━━━━━ Passage fourni ━━━━━

Aujourd'hui retour sur la même parcelle pour avancer le déblayage des oliviers et le pillage des orangers. On s'attelle à la tâche, et ça avance bien : c'est plaisant de voir le sol se dégager au fur et à mesure que le tas du fond du terrain grossit. Le rythme de l'assimilation des vitamines C est bon lui aussi, on finit par s'habituer à travailler avec les mains qui collent, couvertes du sucre du jus d'orange séché. La journée est longue, on est au charbon de 10h à 17h30 et c'est bien KO qu'on rentre à Deliana.  

Jeudi.

━━━━━ Données fournies ━━━━━

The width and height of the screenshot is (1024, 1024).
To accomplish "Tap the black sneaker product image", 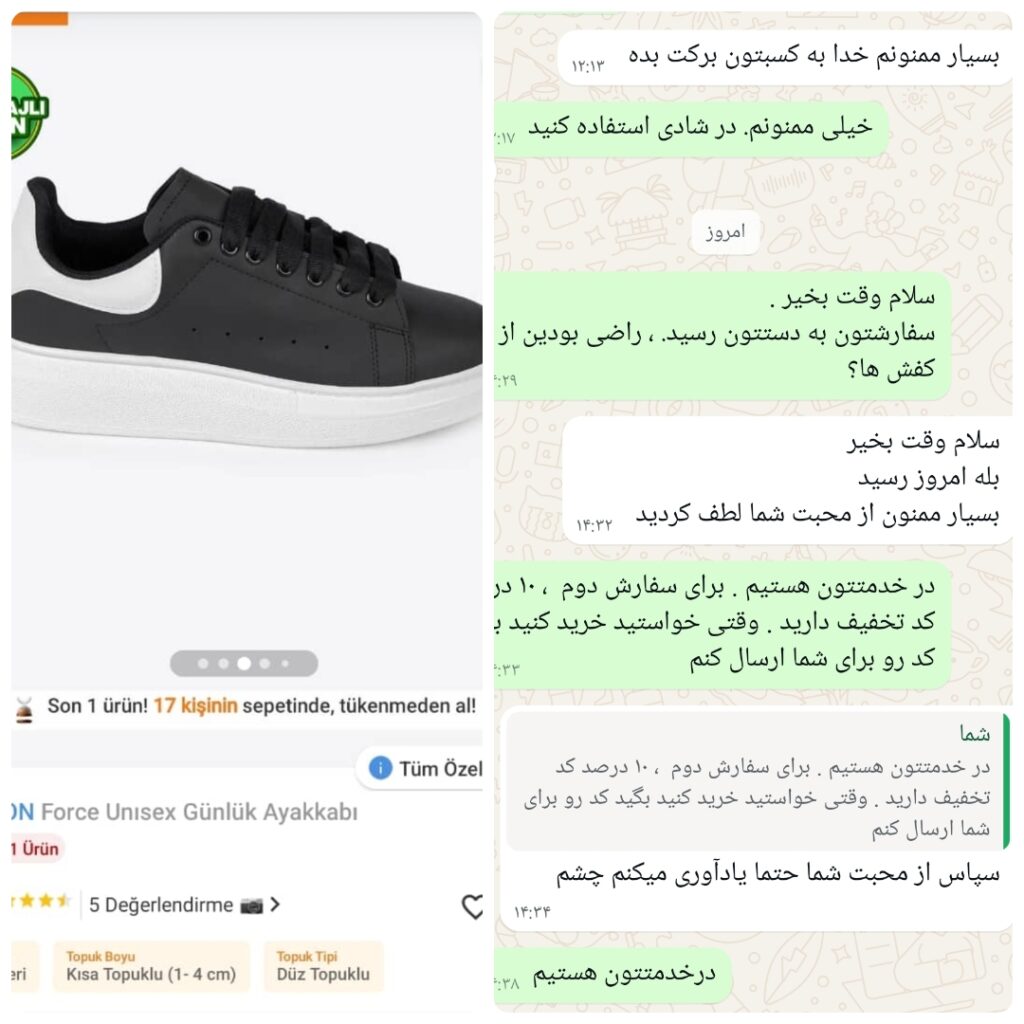I will (247, 307).
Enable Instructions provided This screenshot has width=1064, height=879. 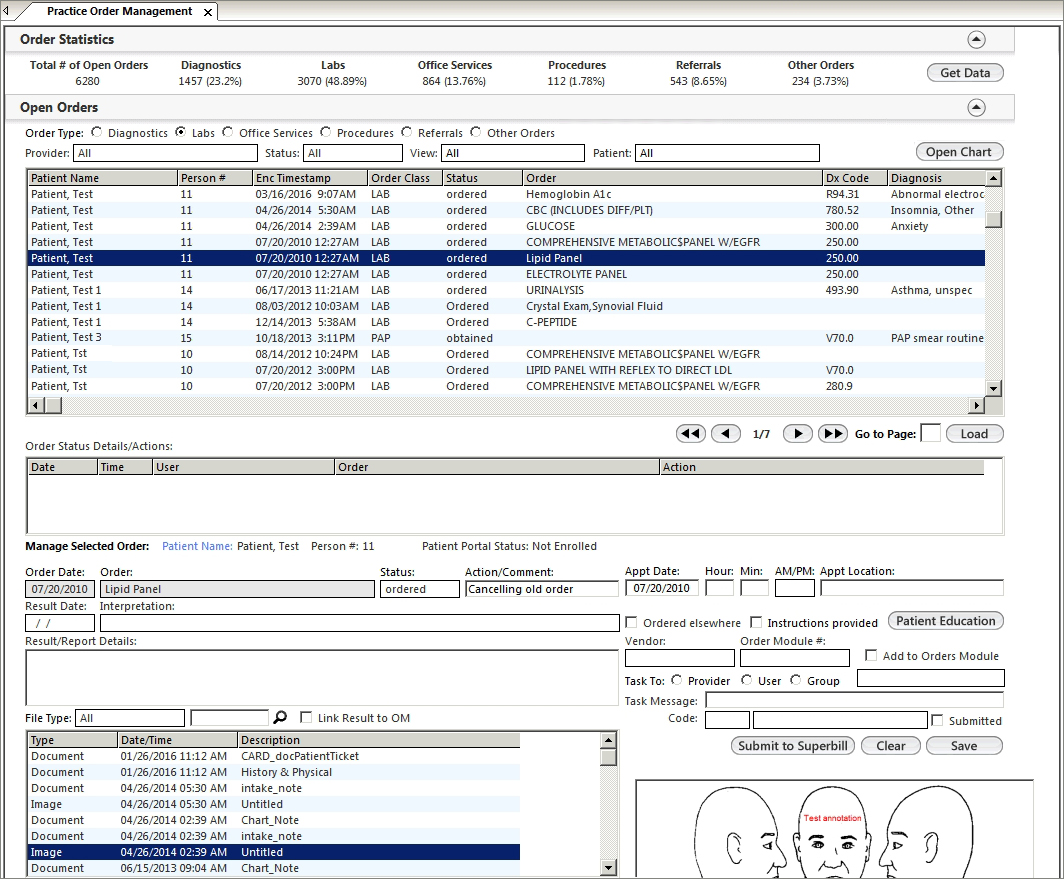click(757, 621)

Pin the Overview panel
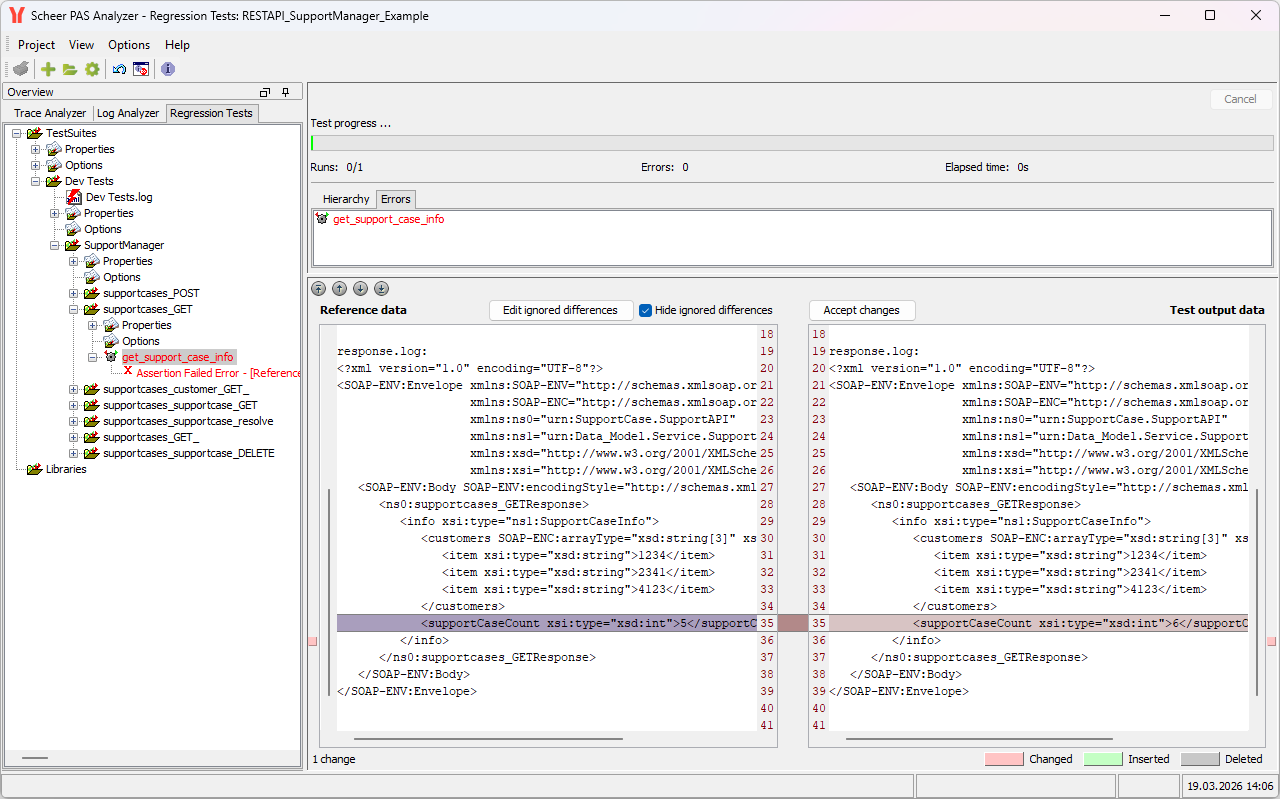[285, 92]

━━━━━

**À faire**
D'après le passage fourni, répondez aux questions suivantes :
1. Le déblayage de quels arbres avance-t-on sur la parcelle ?
2. De quoi les mains sont-elles couvertes pendant le travail ?
3. Dans quel lieu rentre-t-on à la fin de la journée ?

**Réponse correcte**
1. Les oliviers.
2. Du sucre du jus d'orange séché.
3. À Deliana.